ARTICLE:
____

A controversial Dallas Court of Appeals opinion filed in late November 2020 has reached the merits briefing stage at the Texas Supreme Court. In addition to the very significant substantive law issue in the case—what standards must a trial court and jury follow in evaluating mental anguish damages in a wrongful death case—Gregory v. Chohan, 615 S.W.3d 277 (Tex. App.—Dallas, 2020, pet. pending)—has an eyebrow-raising procedural history that sheds additional light on the internal political machinations of the Dallas Court of Appeals.
The initial oral arguments in the case occurred in September 2019 before a three-judge panel that included Justice Schenk. Justice Schenk drafted an opinion representing the majority view of the panel that heard the arguments. In his concurring and dissenting opinion, Justice Schenk specifically alludes to this fact in concurring with eight of the nine parts of the eventual majority opinion that he previously drafted. Part VIII, however, which dealt with the standards governing the amount of mental anguish awards, was revised following an unusual en banc review of the panel’s opinion to reach a different conclusion. This review included additional briefing and oral arguments on the mental anguish damages issue. The en banc opinion, authored by Justice Reichek, upheld the jury’s award of $17 million in mental anguish damages, which, as discussed below, had dubious evidentiary support. What makes this unusual procedural history noteworthy is the extraordinary turnover of the Dallas Court of Appeals in the 2018 election. The original panel in the case consisted of three incumbents who were on the court prior to that election. The new court, which counted 8 new justices, voted to hear the case en banc and then split on party lines in the en banc opinion. It is reasonable to conclude that in this case at least, the dramatic change in the partisan composition of the court that occurred in the 2018 election had a direct impact on the decision in this case. (This is why judicial selection reform is so imperative, but don’t get us started.)

____

DATA BLOCK:
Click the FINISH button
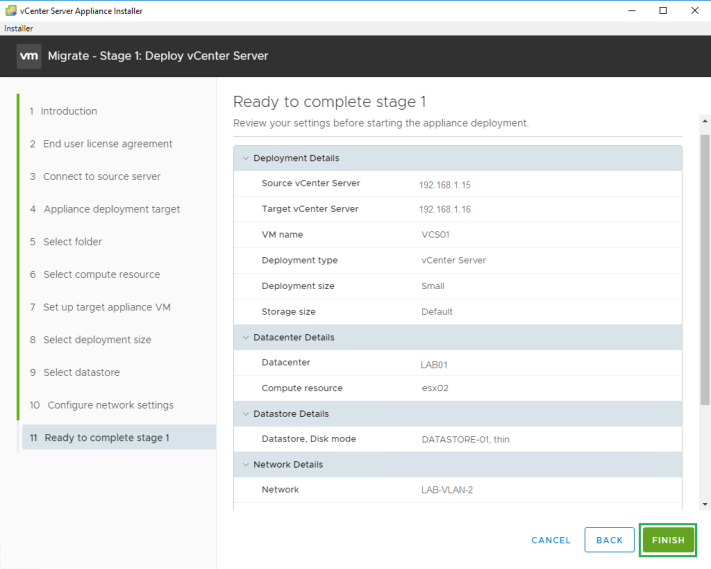The height and width of the screenshot is (569, 711). [668, 540]
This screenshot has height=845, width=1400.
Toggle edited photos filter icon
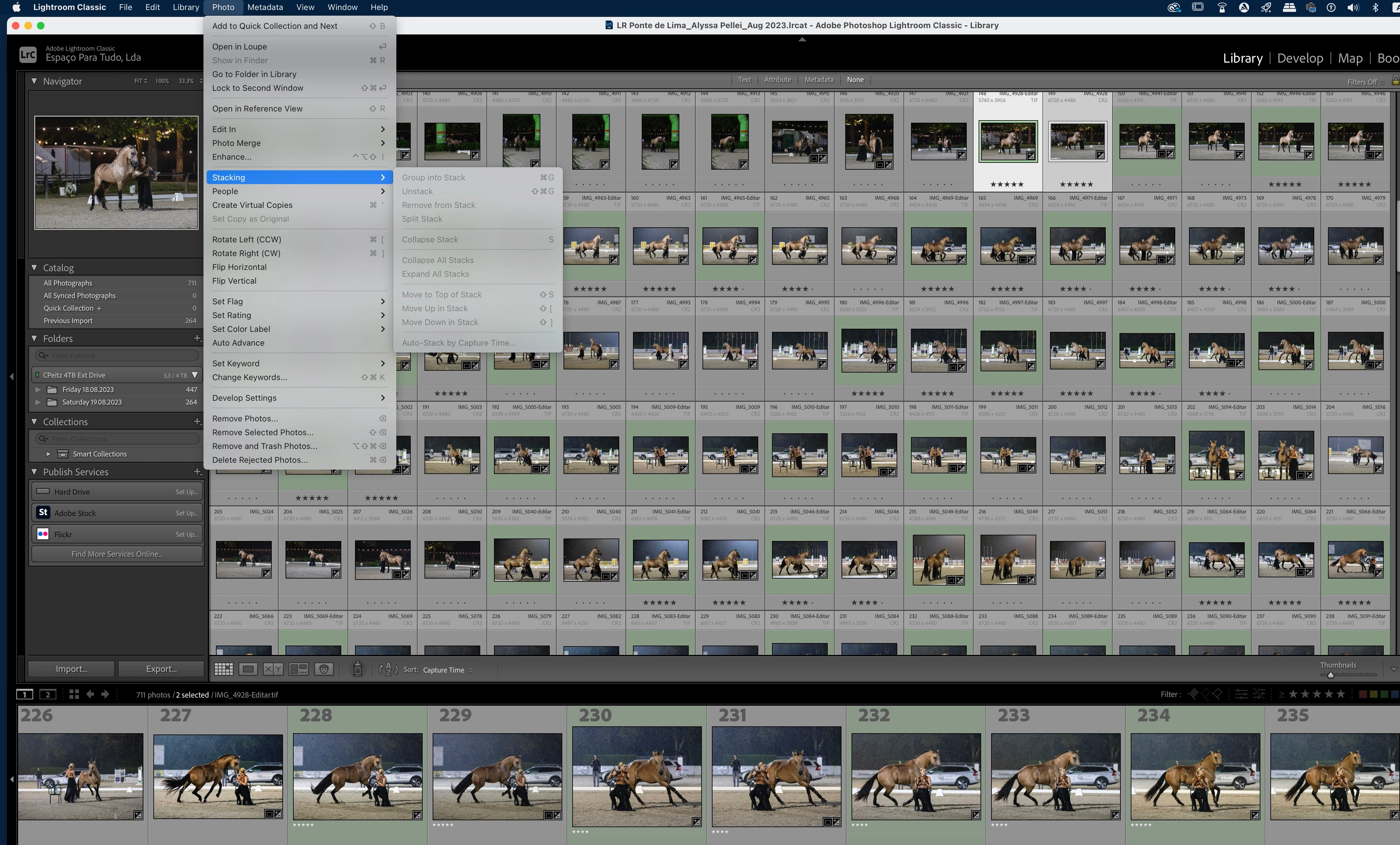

____

In the article on Gregory v. Chohan, how much in mental anguish damages did the en banc opinion uphold? Rely only on the text about Gregory v. Chohan.

REPLY:
$17 million